VLMV, pronounced “Alma”, is a decade-spanning project fronted by composer Pete Lambrou. It’s hard to nail down exactly what category or box their music falls into - even Lambrou himself defines it as “ambient-ish post-something”. Ambient is definitely the name of the game here, even the post-rock acts that you can hear some level of influence from, like Sigur Rós feels like a reach to compare them to the second you look past the string arrangements.



So naturally, new album There Will Come Soft Rains on the way once again evades comparison. There’s bits and pieces of gems from the 2000s wave of ambient in there but, still wholly feels like its own thing. This was immediately clear from the only single in the leadup to the album, Bodies Grown Pt. 1. Described as "...an analogue synth played into modular, which gave me something back in response I hadn't planned. Like we were having a conversation, or a duet” by Lambrou, the synth ebbs and flows over the course of nearly five minutes without vocals. It feels like some sort of call and response, with the soft sustain at the end of each phrase starkly contrasting the comparatively harsher tone of the first few moments of each note. The second half shifts into something more akin to post-minimalism. The synth plays over string arrangements now, the strings gradually becoming more present, and by the end of the song it feels like this sort of dance between the synthesised and the natural elements of the song, to ultimately manifest into something that feels wordlessly human.


It feels like a disservice to talk about Bodies Grown Pt. 1 without discussing Bodies Grown Pt. 2, as the penultimate song, later on the tracklist. Immediately setting itself up as taking a different approach to the first part, with Lambrou’s vocals over a grand piano, and that’s the form the majority of the song takes, outside of a string section with a similar ebb and flow to Pt. 1. It effectively serves as the closer to the album too, with final track Somnolence in Reverse feeling more like a post-credits scene. That’s not a bad thing, of course, it’s an absolutely gorgeous instrumental piece, with skittery synths that hop about until coalescing just before a crescendo towards the end with strings, percussion and a strummed guitar, before fadeout. It might be the single most evocative soundscape on the album.



Elsewhere, you get rhythm experiments over these ever-present, impenetrable synths constantly buzzing in the backgrounds of songs like on We Are All Explorers Now and In Absentia. Meditative and eerie exercises in atmosphere like The Pilot, a song that halfway into its nearly six minute runtime contains this section of chopped up and manipulated vocal samples that adds a completely new dimension to the atmosphere of the album.
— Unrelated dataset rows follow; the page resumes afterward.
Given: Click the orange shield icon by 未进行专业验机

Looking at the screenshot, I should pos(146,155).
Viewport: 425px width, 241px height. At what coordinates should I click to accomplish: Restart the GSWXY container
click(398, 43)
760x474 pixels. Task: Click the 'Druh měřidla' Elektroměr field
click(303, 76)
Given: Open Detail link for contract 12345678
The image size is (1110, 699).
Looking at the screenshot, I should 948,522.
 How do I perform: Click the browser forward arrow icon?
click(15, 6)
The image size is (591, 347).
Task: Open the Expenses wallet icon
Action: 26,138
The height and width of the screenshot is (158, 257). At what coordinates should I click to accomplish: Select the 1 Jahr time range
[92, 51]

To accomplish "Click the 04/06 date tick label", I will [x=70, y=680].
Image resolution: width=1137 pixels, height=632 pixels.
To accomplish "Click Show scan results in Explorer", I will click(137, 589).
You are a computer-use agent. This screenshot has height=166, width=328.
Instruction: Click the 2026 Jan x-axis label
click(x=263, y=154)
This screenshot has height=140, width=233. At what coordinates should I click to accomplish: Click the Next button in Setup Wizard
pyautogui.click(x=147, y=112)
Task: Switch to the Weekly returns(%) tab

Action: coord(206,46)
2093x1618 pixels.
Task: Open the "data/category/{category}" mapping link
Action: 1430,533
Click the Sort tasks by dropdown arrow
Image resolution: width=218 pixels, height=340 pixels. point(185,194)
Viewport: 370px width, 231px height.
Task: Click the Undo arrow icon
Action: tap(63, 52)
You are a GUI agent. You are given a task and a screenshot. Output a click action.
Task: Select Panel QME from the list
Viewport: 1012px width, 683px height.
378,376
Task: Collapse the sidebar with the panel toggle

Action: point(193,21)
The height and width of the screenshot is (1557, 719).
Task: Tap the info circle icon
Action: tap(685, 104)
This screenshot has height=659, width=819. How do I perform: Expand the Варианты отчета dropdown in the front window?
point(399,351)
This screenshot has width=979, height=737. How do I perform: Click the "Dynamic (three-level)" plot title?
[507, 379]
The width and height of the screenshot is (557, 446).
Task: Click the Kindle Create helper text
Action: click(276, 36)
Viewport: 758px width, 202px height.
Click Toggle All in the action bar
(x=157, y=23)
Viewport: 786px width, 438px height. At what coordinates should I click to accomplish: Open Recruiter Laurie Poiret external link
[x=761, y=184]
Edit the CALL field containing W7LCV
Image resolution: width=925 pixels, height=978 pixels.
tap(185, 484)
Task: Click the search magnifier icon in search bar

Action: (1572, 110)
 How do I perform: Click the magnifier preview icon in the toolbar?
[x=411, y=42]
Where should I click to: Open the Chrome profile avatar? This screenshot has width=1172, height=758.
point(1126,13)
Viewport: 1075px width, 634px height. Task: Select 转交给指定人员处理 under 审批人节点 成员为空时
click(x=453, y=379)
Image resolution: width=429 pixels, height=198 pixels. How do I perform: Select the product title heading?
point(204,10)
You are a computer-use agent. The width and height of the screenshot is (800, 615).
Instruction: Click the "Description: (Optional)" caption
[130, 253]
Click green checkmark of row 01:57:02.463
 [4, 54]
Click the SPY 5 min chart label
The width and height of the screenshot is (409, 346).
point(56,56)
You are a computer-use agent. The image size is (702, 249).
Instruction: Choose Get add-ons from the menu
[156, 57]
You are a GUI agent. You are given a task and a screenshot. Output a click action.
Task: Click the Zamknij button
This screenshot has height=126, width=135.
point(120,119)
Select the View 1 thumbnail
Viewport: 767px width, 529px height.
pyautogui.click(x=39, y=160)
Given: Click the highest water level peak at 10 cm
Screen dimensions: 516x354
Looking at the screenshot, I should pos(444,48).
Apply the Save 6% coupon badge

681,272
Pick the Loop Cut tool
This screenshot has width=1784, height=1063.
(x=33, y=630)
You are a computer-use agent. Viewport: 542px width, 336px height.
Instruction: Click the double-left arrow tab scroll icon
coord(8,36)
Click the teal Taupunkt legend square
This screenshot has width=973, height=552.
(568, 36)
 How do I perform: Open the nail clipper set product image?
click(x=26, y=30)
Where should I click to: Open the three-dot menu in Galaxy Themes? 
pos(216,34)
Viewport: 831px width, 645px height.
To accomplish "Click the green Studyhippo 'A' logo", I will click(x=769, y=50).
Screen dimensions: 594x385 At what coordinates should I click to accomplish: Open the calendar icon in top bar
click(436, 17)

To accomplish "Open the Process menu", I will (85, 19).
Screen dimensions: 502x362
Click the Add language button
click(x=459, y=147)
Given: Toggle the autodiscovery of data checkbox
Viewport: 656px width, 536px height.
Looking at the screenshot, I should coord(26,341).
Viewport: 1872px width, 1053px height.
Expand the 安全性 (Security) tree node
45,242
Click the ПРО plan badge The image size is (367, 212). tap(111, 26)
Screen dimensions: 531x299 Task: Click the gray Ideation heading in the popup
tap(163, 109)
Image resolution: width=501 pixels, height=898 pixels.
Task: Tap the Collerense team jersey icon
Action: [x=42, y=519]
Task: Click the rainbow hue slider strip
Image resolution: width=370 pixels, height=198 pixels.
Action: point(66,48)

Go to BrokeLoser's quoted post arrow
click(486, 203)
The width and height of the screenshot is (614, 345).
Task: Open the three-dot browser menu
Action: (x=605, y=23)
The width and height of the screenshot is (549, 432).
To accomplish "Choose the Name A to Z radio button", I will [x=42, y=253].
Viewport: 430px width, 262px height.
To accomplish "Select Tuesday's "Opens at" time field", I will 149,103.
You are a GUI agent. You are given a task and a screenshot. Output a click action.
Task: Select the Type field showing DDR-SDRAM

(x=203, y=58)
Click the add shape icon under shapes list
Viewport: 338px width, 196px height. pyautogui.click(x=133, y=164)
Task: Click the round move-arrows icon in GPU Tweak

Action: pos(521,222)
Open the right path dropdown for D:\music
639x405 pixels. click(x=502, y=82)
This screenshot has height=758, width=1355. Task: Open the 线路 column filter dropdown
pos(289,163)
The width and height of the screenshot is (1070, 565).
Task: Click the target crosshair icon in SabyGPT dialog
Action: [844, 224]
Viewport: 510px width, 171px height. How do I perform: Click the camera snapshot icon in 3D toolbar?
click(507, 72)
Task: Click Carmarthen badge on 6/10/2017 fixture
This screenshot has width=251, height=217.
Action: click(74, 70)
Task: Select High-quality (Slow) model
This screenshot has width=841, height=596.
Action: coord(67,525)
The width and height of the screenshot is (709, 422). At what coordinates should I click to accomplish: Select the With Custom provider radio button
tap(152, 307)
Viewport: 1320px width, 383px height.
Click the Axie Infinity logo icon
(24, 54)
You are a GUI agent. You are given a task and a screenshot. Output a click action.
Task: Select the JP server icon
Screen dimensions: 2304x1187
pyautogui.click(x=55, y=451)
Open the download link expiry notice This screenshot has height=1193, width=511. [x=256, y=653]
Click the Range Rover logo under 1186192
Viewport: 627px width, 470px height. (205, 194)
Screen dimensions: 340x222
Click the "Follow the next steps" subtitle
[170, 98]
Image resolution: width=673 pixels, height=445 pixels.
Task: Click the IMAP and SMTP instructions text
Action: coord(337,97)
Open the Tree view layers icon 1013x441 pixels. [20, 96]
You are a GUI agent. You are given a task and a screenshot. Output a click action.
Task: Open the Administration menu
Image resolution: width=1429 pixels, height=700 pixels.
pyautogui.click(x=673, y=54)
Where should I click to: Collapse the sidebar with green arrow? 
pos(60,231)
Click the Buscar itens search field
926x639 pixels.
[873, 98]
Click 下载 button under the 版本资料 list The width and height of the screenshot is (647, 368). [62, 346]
Or these almost-ballads like the aforementioned Bodies Grown Pt. 2 and I Am an Officer, another almost six minute track that almost feels like the emotional centrepiece of the album, letting you live with the track rather than trying to surprise you, in spite of the rhythmic switch-up and gorgeous string section during the outro.



There Will Come Soft Rains is an album that, as unassuming as it may be, is a surprisingly difficult first listen. It’s one you need to approach without prior expectations (unless you’re already a fan of the group) and sit with it for a while. The more you do, the more its inherent beauty reveals itself.


Score: 8/10


There Will Come Soft Rains will be released on 24th April 2026 via Pelagic Records.